Property Investment: Understanding Buy-To-Let Mortgages

understanding the buy-to-let mortgages

Most of us have dreamt of getting the keys to our first home at some stage in our lives, the chance to have a place to call your own.

But what if you can have two – or more – properties, and all the time someone else is paying?

Halifax Mortgages, for example, are among the many lenders who could help open the doors to becoming a buy-to-let landlord.

In principal, buy-to-let mortgages are a fantastic way to help you build for a brighter future, whether it is creating a retirement nest egg or paying for a property to pass on to your children.

And if your tenants are covering the tab then everyone could be a winner.
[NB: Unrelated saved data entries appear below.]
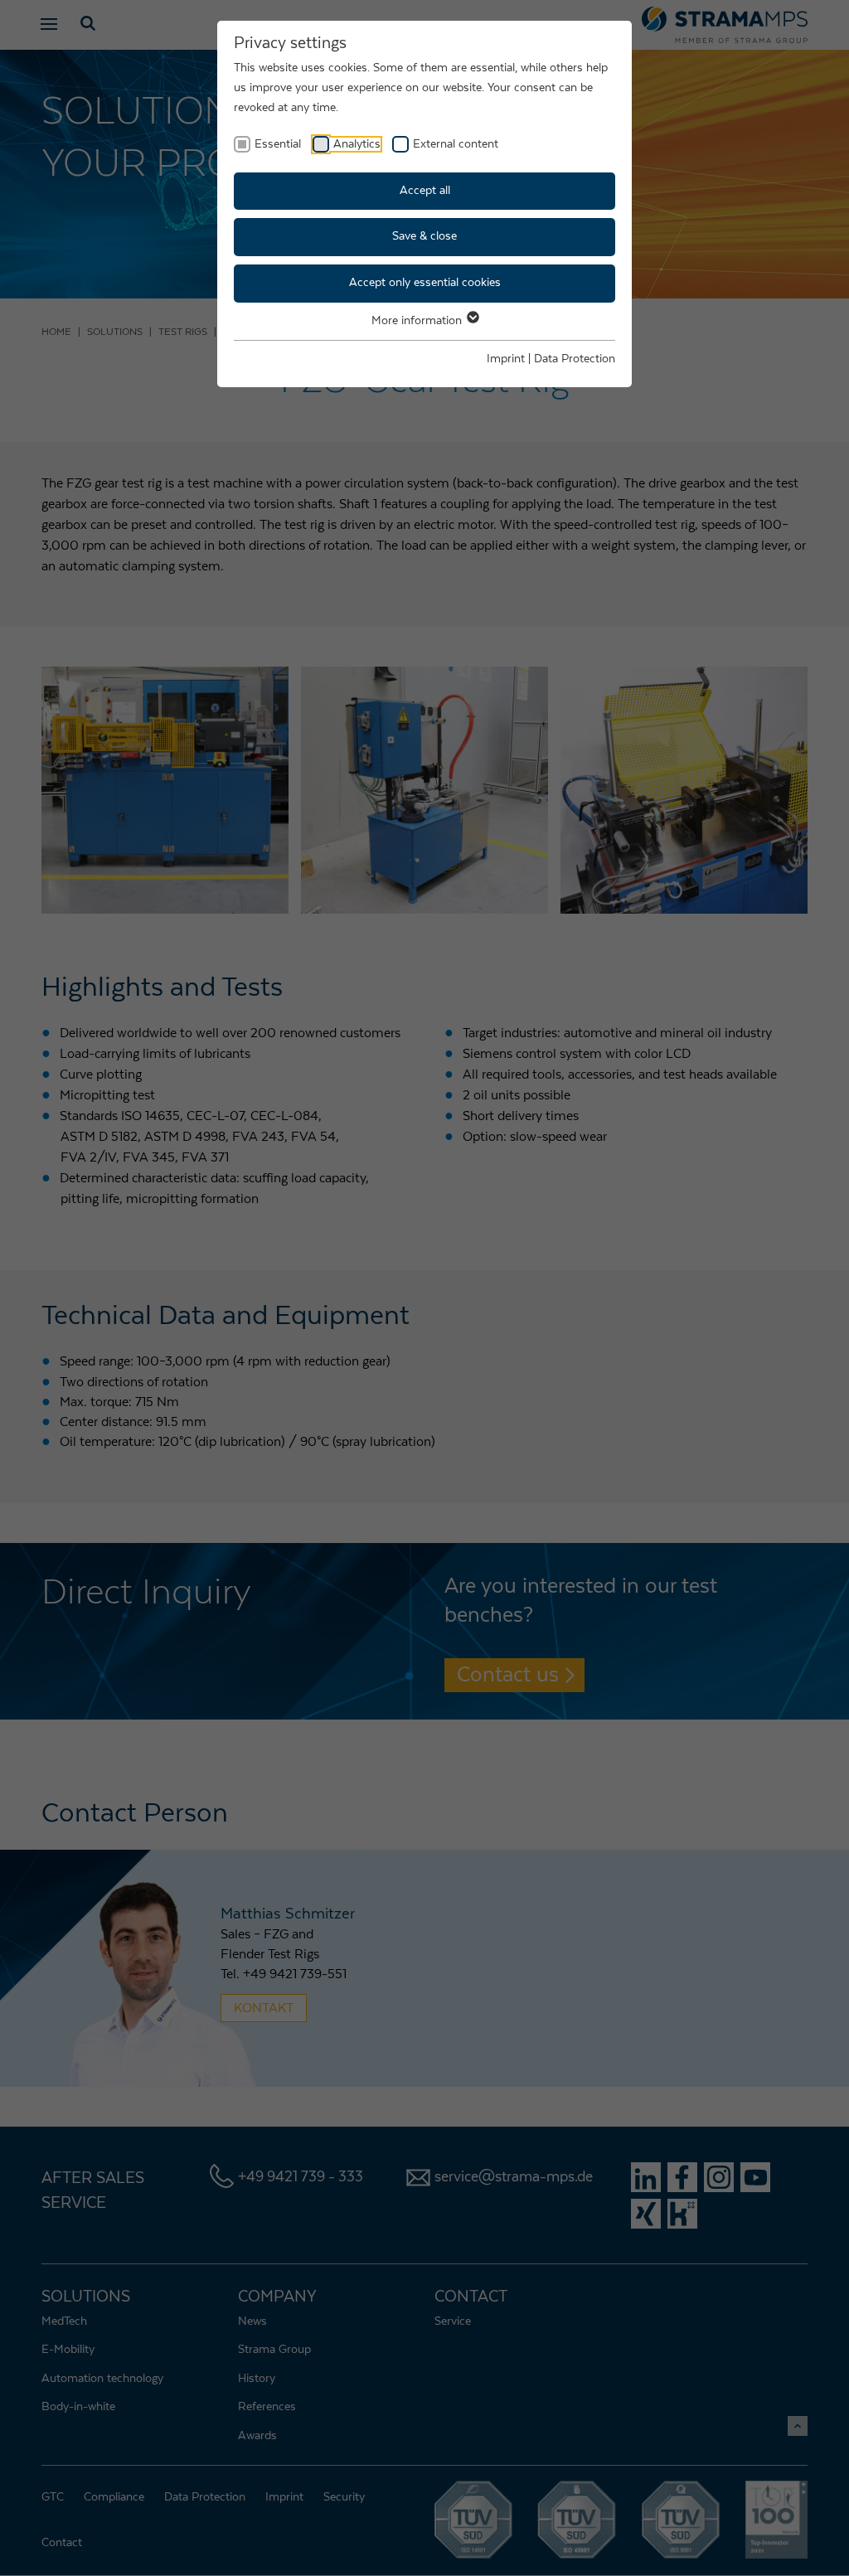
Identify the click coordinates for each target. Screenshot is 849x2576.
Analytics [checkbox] (357, 144)
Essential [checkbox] (278, 144)
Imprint (506, 359)
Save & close (424, 236)
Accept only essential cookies (425, 282)
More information (418, 320)
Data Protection (574, 359)
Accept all (425, 190)
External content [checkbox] (455, 144)
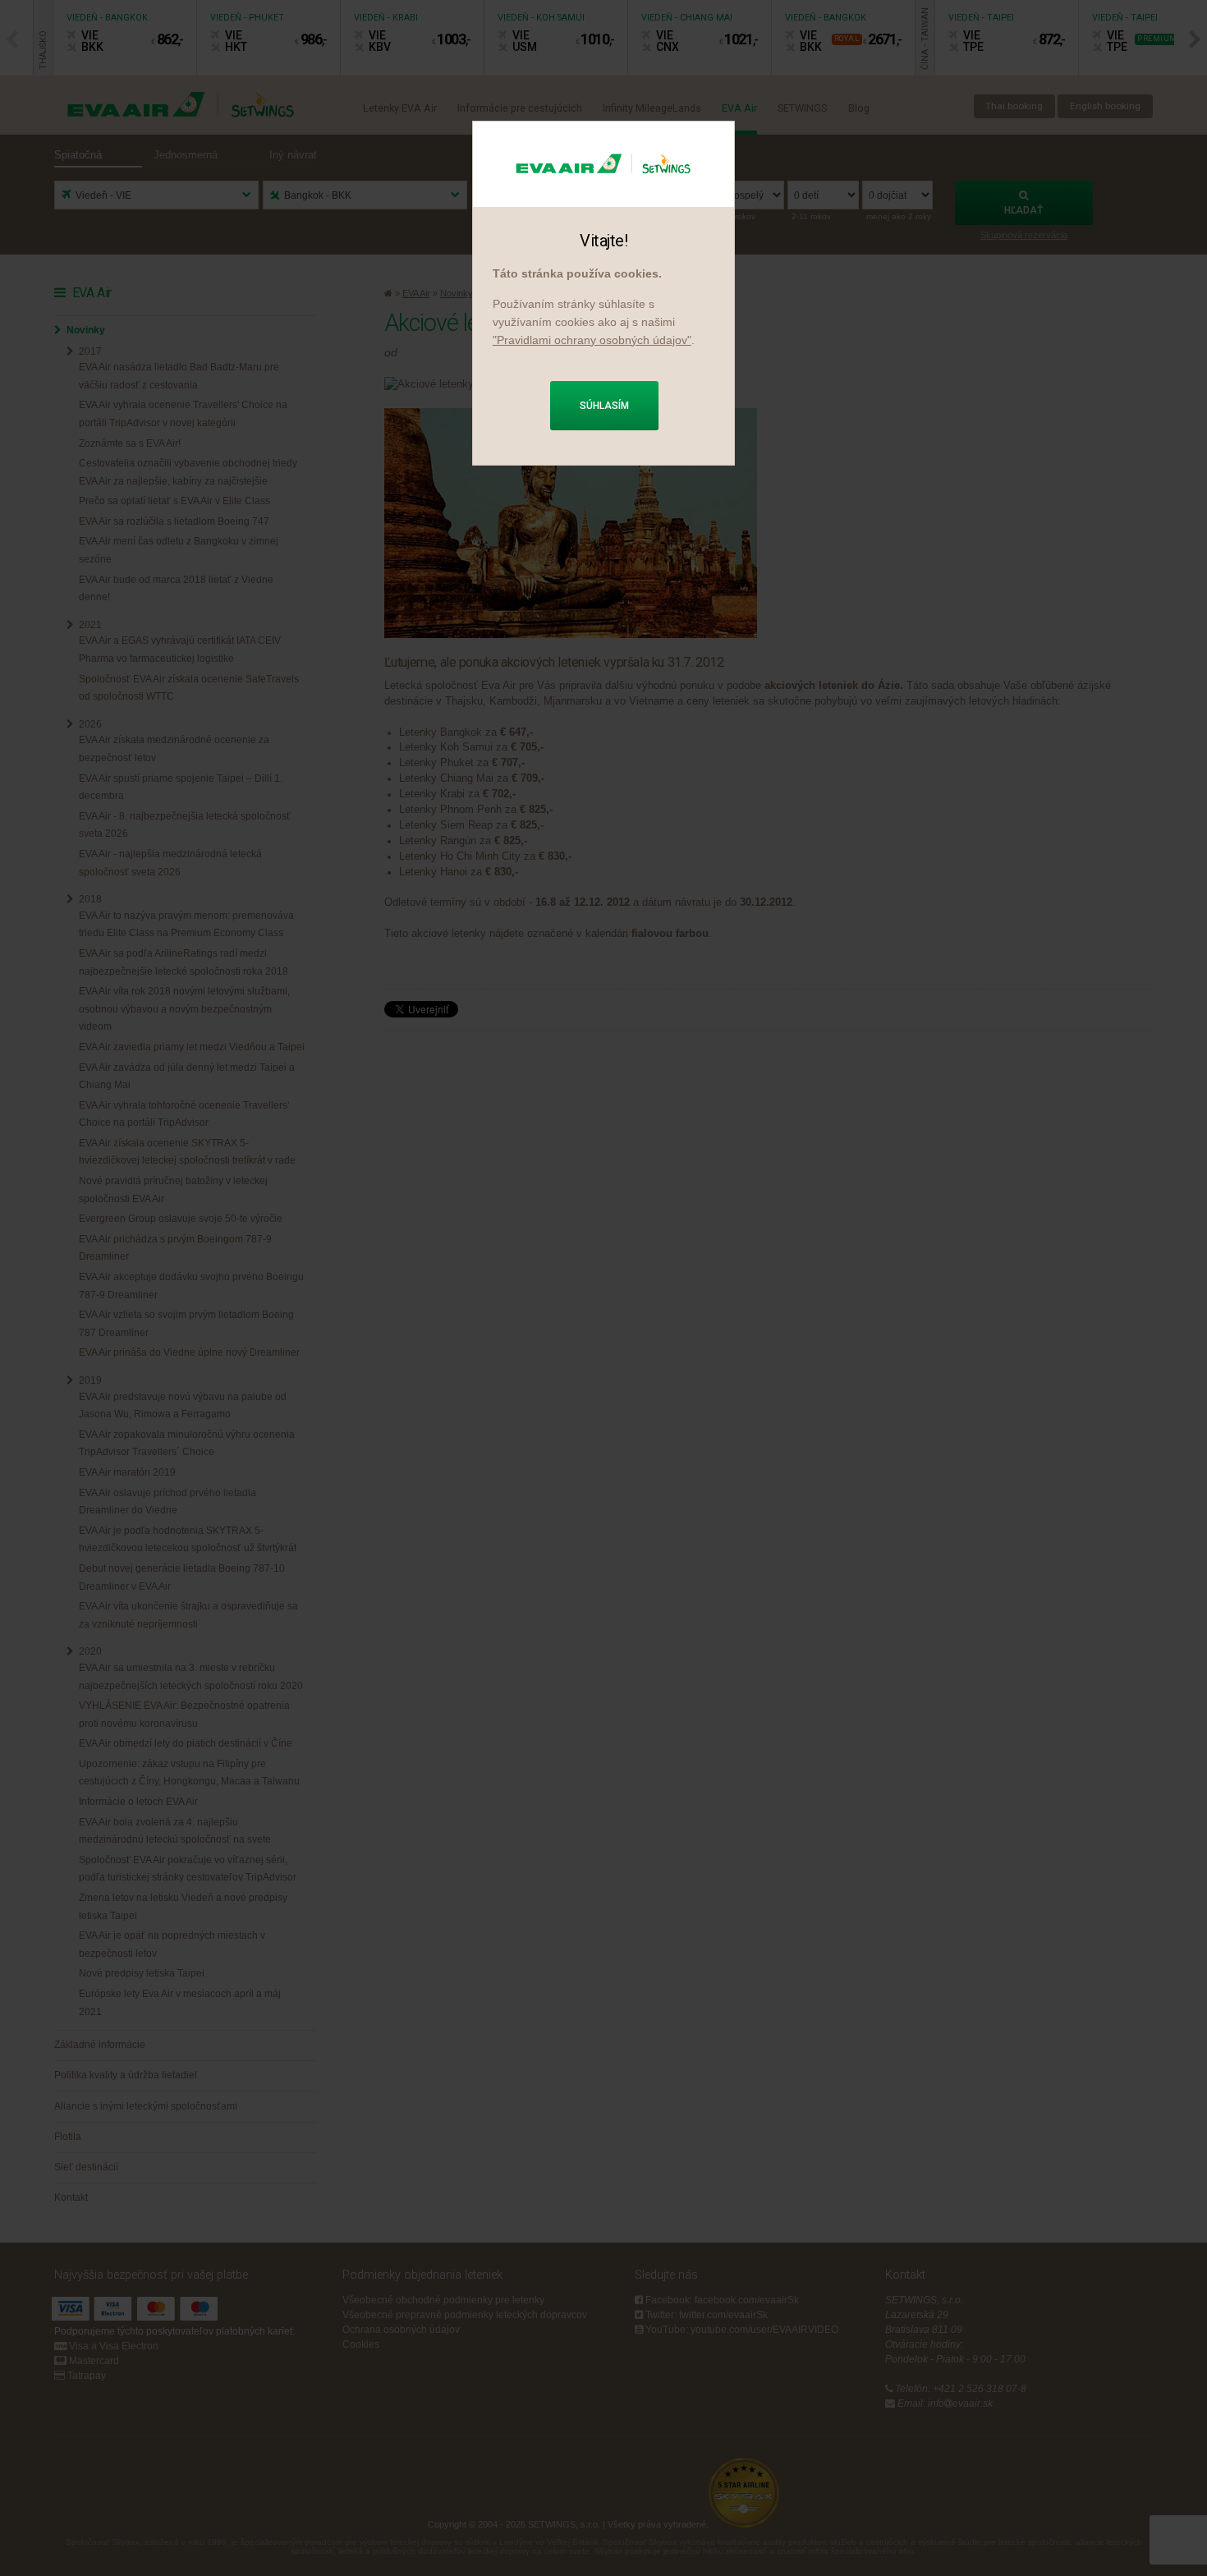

Buy-to-let mortgages could be available to you if you want to invest in property and:

  • have a good credit record and aren’t being financially stretched
  • earn more than £25,000 per year
  • will be aged 70 or under by the time the mortgage is paid off.

If you tick those boxes then congratulations, things just became a lot easier.

Understanding the Challenges of Buy-To-Let

But that doesn’t mean becoming a landlord isn’t without its pitfalls, and that’s why it is vitally important you do your research first.

If you want to buy a second property then fees, interest rates and minimum deposits tend to be higher, meaning you may need to have more saved up than you would normally expect when purchasing bricks and mortar.

This is also particularly important when considering that you may not always have tenants in your property.

If you need to do the place up before putting up the ‘To Let’ sign then you could be looking at a few months without any income from the building – but plenty of outgoings as the work goes on.

There may also be occasions where your tenants move on and it takes a few weeks or months to find someone else willing to move in.

The worst-case scenario could include the people living in your property being unable to stump up the cash.

You are also responsible for the upkeep of your property, such as the structure and exterior, fittings and fixtures including bannisters, chimneys, wiring, sinks, baths, toilets and boilers – all of which could mean further outlays on your behalf.

Understanding the Housing Market

It is also important not to presume house prices will continue to rise rapidly and that selling the property will be the best way to repay the mortgage and cash in for a quick buck (especially if your have taken out an interest only mortgage).

If house prices slump then you may be forced to pay the difference, while any income you receive from rent is also taxable.

A three per cent stamp duty surcharge on buy-to-let and second home properties was also introduced in April 2017, adding an additional cost which need to be planned for.

But being a landlord isn’t all doom and gloom and if you do your homework and get the right mortgage and property then there is no reason why you cannot enjoy a brighter future.

Indeed, rising house prices have left many people unable to purchase a home of their own, with the number of middle-aged renters doubling in a decade. People will always be looking for a place to live, so if you can offer them a place they are happy to call home then there should be no reason why you cannot succeed as a landlord.